━━ RECORDS FOR THIS TASK

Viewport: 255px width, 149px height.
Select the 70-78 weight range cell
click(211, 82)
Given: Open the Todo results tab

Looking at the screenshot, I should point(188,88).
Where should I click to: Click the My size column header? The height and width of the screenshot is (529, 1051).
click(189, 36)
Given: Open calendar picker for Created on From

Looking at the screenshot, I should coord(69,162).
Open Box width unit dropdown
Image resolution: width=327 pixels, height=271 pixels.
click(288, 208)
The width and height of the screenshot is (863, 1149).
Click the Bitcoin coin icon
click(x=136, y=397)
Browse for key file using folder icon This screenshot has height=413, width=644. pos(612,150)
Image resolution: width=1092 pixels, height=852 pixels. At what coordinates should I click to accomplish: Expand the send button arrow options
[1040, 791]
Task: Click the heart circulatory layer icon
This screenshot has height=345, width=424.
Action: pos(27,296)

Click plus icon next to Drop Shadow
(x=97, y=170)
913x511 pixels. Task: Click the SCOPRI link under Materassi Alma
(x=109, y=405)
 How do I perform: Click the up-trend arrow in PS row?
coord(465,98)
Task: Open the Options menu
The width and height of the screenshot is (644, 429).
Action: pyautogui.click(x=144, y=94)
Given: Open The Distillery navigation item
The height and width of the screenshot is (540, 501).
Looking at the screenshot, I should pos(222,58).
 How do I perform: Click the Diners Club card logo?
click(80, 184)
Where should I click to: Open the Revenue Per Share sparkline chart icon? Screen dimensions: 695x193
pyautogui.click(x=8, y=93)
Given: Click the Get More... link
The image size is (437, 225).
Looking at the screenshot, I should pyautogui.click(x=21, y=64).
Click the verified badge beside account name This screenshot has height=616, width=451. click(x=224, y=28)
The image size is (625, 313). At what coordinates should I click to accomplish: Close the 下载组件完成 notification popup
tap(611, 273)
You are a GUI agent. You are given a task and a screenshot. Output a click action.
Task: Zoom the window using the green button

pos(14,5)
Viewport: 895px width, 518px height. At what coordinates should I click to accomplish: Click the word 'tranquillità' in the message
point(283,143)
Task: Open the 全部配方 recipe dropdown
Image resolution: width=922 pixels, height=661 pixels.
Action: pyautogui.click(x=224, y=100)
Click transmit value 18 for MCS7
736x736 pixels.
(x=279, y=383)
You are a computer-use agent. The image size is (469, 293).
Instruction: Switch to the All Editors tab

━━━━

WHAT THIS TASK INVOLVES: Copy back the listing above exactly, but only from the line with "Task: Zoom the window using the green button" through the line with "Task: Open the 全部配方 recipe dropdown", both ends included.

SOLUTION FOR THIS TASK:
Task: Zoom the window using the green button

pos(14,5)
Viewport: 895px width, 518px height. At what coordinates should I click to accomplish: Click the word 'tranquillità' in the message
point(283,143)
Task: Open the 全部配方 recipe dropdown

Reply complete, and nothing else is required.